Is there incontrovertible evidence that the wealth and income concentration caused that? No. But: is there incontrovertible evidence that cutting taxes and shrinking government creates growth and prosperity? Quite the contrary. Does this prevent conservative economists from endlessly laying claim to such “manifest’ benefits? Hell no.
Liberal economists like Jared tend to be — and understandably like to see themselves as — reasonable, curious people. They like to look at the evidence and suss out what they can say definitively, then speak carefully when going beyond that. That’s understandable. But it’s also crippling to the progressive agenda. Economics and the constructs on which it is built are inescapably normative — centuries of faux-positivist theorizing notwithstanding. Conservatives pretend otherwise while unabashedly overstating their supposedly positivist case, to further their normative goals. Liberals — admirably, but unfortunately for the cause — do not respond in kind. Again: I think it’s time for liberal economists to start taking their own side in this inevitably normative argument.
2. I didn’t offer an alternative to Jared’s statistical construct because I don’t have the statistical chops. I’m an amateur. I dismissed his construct without offering an alternative — very fair point.

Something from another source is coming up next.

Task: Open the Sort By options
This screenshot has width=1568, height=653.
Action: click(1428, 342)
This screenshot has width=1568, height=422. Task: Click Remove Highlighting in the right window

But I did suggest the multiple-lag-based statistical methodology (Dube’s or similar) that I think professional economists should be employing. (And I showed a little amateurish example of it that I did manage to cobble together.) It requires some serious statistical skills that Jared may not have handy in his holster, but that he and his circle could easily lay hands on within his economics milieu.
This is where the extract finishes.